**TEXTAUSZUG:**
· · ·
Impuls MCC Köln, Ines-Paul Baumann
10. Nov. 2024
Fast scheint es, als würde sich das Markusevangelium direkt auf Entwicklungen in den USA beziehen: In die Irre führen, Drohungen, Gewalt, Entzweiung selbst inmitten durch Familien…
Strategien der Gewalt ähneln sich.
Wozu lädt dein Glaube ein im Umgang damit?
Letzte Woche hat Donald Trump die Wahlen in den USA gewonnen. Manche queere Menschen überlegen nun, aus den USA wegzuziehen. Vor kurzem stand in Frankreich im Raum, dass Marine LePen die Wahl gewinnt. Auch da überlegten manche queere Menschen, in diesem Falle das Land zu verlassen.
Dass queere Menschen aus den USA und aus Frankreich das Land verlassen müssen, weil ihnen staatlich gedeckt Verfolgung und Gewalt drohen, ist eine neue Entwicklung. Andere Länder geben schon länger Anlass dazu, dass queere Menschen das Land verlassen, um Schutz zu suchen.
Daneben gibt es diejenigen, die den Gefahren trotzen wollen und sagen: „Jetzt erst recht!“: Menschen, die standhalten möchten, um vor Ort Zeichen zu setzen und Veränderungen in Gang zu bringen.
Manchmal gelingt es, auch innerhalb schwieriger Umstände schützende Orte aufzubauen; dies gilt auch für Länder, in denen es vielleicht offiziell keine Verfolgung queerer Menschen mehr gibt, in denen queere Menschen aber trotzdem verbaler, struktureller und persönlicher Gewalt ausgesetzt sind. Auch in Köln suchen queere Menschen gerne Ort auf, an denen sie sich sicher fühlen können.
Flucht, Standhalten und sichere Orte – drei unterschiedliche Strategien, und alle drei haben ihre Berechtigung (und alle drei können wir als „biblisch“ betrachten; dazu gleich mehr).
Diese drei Strategien können auch wegen anderer Themen oder wegen anderer Bezüge zur Anwendung kommen. Es gibt vielerlei Situationen, in denen wir uns verunsichert, angegriffen und bedroht fühlen können. Familienfeiern, Ämter, Arbeitsplatz, Szene, Bahnfahren, … Wo fühlst du dich verletzbar? Und wie schützt du dich?
Ich möchte euch heute dazu einladen, euren Umgang mit unsicheren und verunsichernden Situationen mal bewusst zusammenzudenken mit eurem Glauben oder eurer Weltanschauung:
Gibt es in deinem Glauben Grundsätze, die dir dabei helfen, dich und andere zu schützen?
Gibt es in deinem Glauben Tendenzen, die dich davon abhalten, dich und andere zu schützen?
· · ·
**AUFGABEN:**
1 - Beantworten Sie anhand des Impulses diese Fragen:
(a) Wer hat laut dem Impuls in der Woche zuvor die Wahlen in den USA gewonnen?
(b) Welche drei Strategien werden im Impuls genannt?
(c) In welcher Stadt suchen queere Menschen laut dem Impuls ebenfalls gerne Orte auf, an denen sie sich sicher fühlen können?
2 - Tippen Sie den Abschnitt des Impulses zwischen „Wozu lädt dein“ und „Schutz zu suchen.“, beide eingeschlossen, unverändert ab.
Die Daten sind für die Arbeit mit dem Impuls ohne Bedeutung.

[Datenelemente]
· · ·
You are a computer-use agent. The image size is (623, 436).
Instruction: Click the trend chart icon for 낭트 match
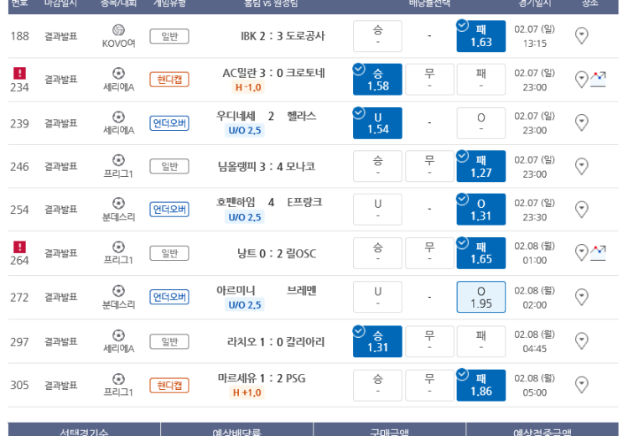point(598,252)
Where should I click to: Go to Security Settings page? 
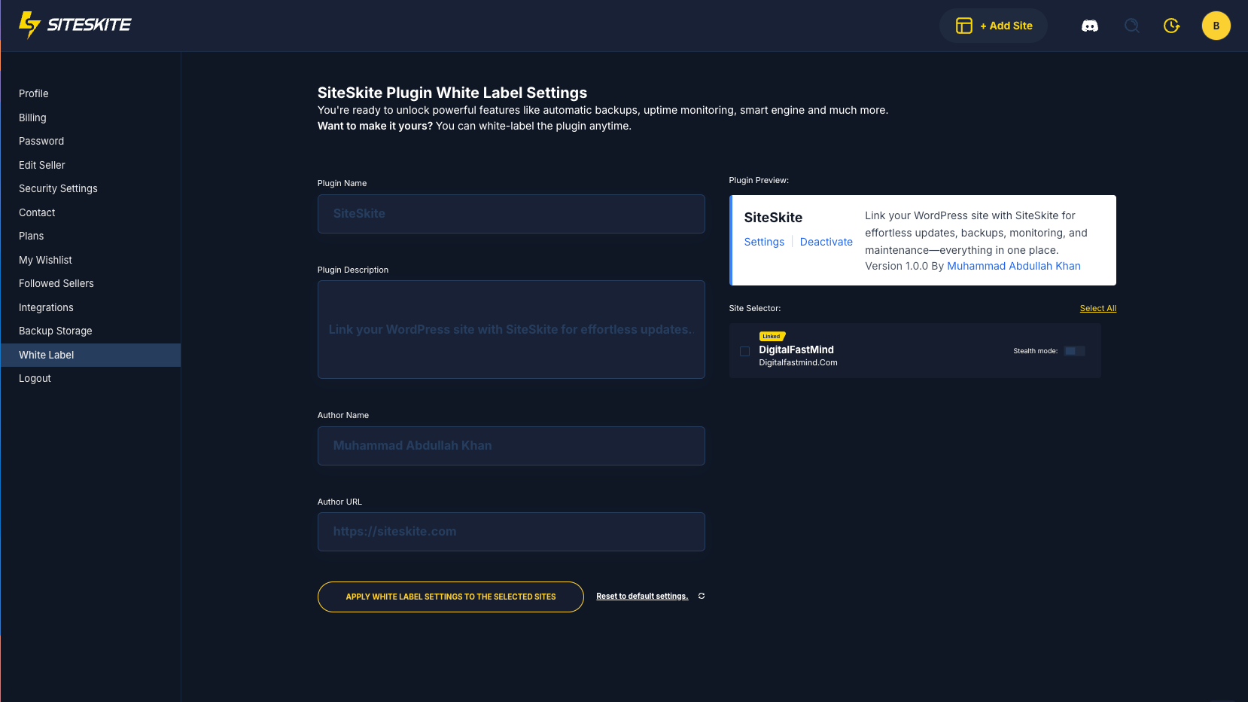coord(58,188)
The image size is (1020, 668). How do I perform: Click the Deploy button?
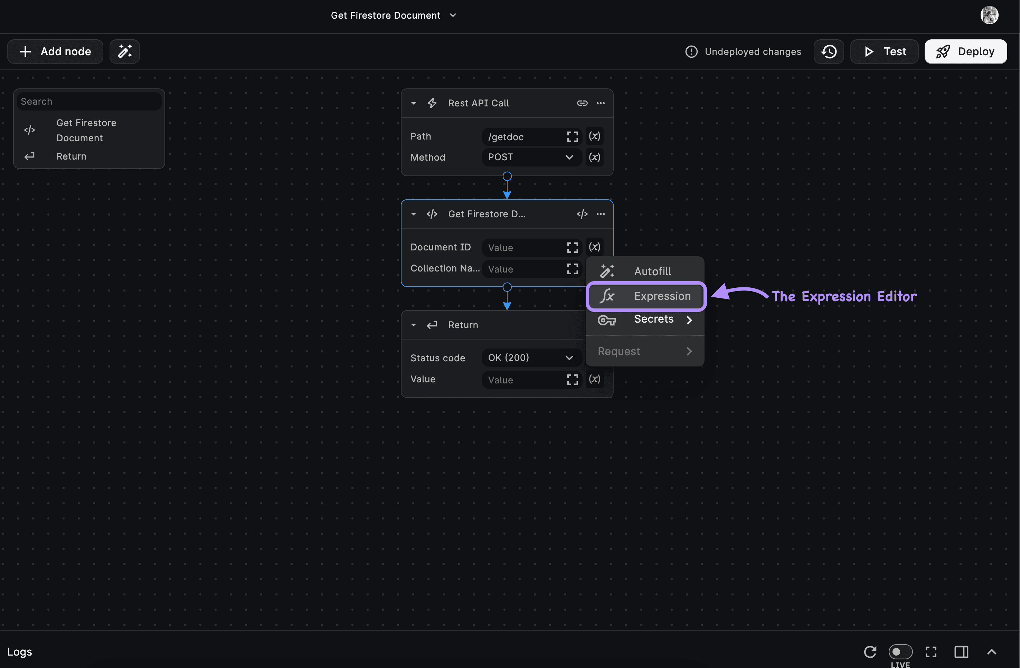pyautogui.click(x=965, y=51)
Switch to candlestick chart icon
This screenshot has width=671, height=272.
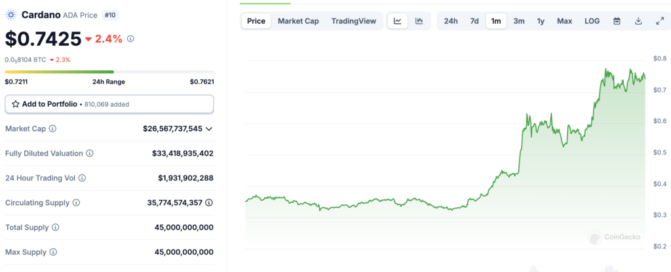[x=419, y=21]
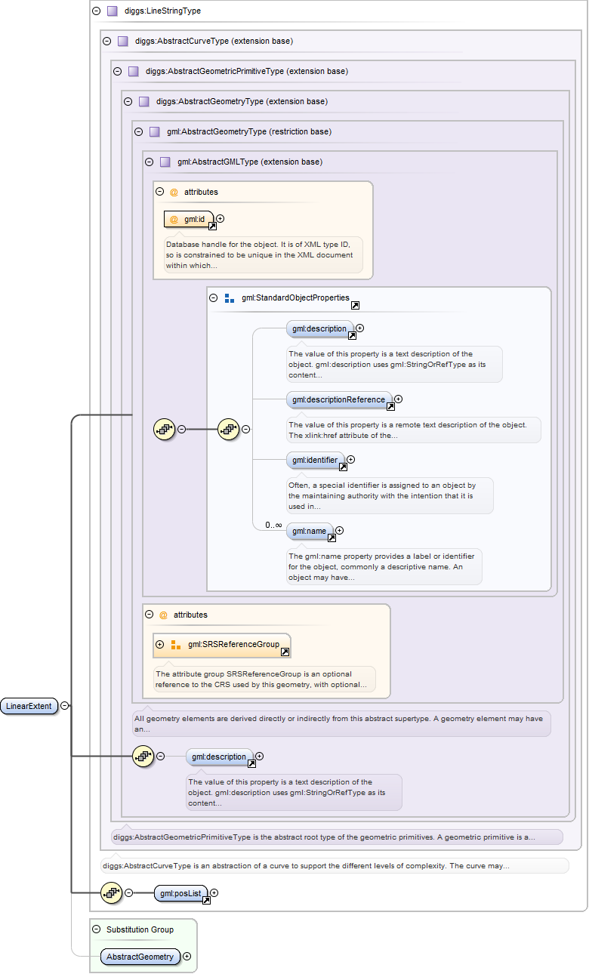Image resolution: width=589 pixels, height=974 pixels.
Task: Collapse the LinearExtent minus toggle
Action: coord(65,706)
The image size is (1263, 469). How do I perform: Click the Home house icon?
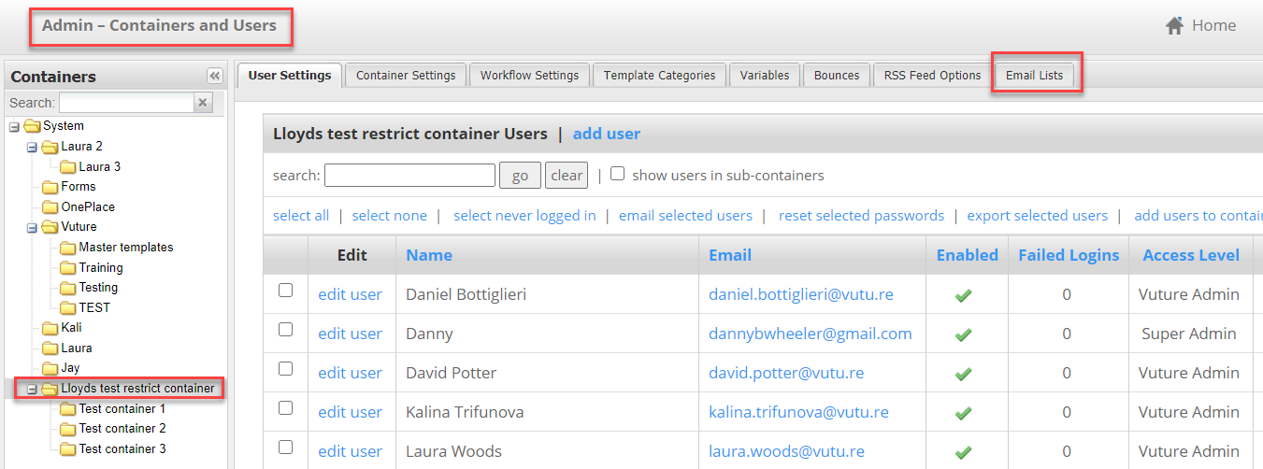[1175, 26]
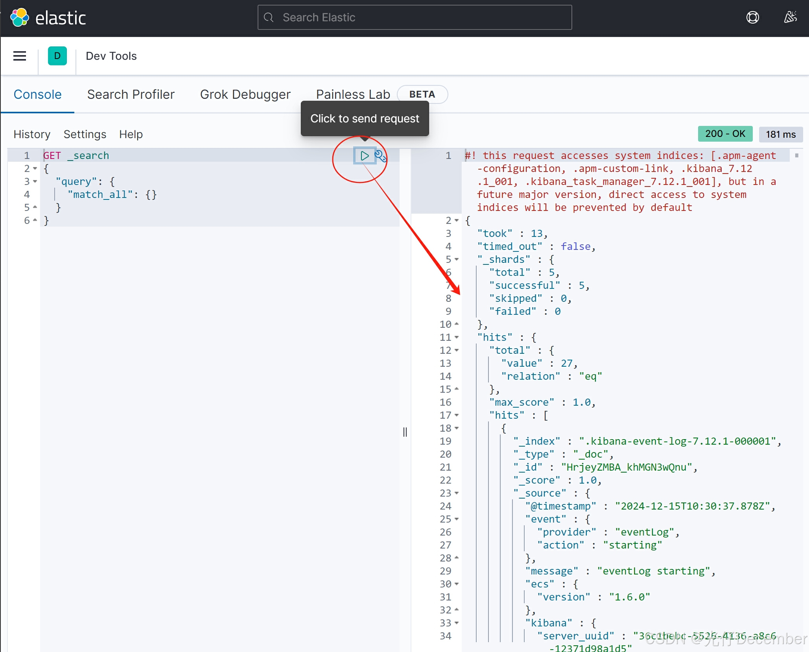This screenshot has height=652, width=809.
Task: Click the green send request play icon
Action: coord(365,156)
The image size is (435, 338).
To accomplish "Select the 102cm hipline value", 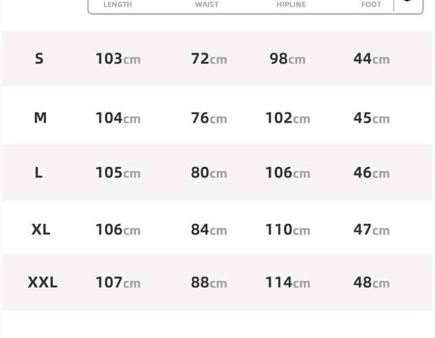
· · ·
**LÖSUNGEN:**
1 -
(a) Donald Trump
(b) Flucht, Standhalten und sichere Orte
(c) In Köln

2 -
Wozu lädt dein Glaube ein im Umgang damit?
Letzte Woche hat Donald Trump die Wahlen in den USA gewonnen. Manche queere Menschen überlegen nun, aus den USA wegzuziehen. Vor kurzem stand in Frankreich im Raum, dass Marine LePen die Wahl gewinnt. Auch da überlegten manche queere Menschen, in diesem Falle das Land zu verlassen.
Dass queere Menschen aus den USA und aus Frankreich das Land verlassen müssen, weil ihnen staatlich gedeckt Verfolgung und Gewalt drohen, ist eine neue Entwicklung. Andere Länder geben schon länger Anlass dazu, dass queere Menschen das Land verlassen, um Schutz zu suchen.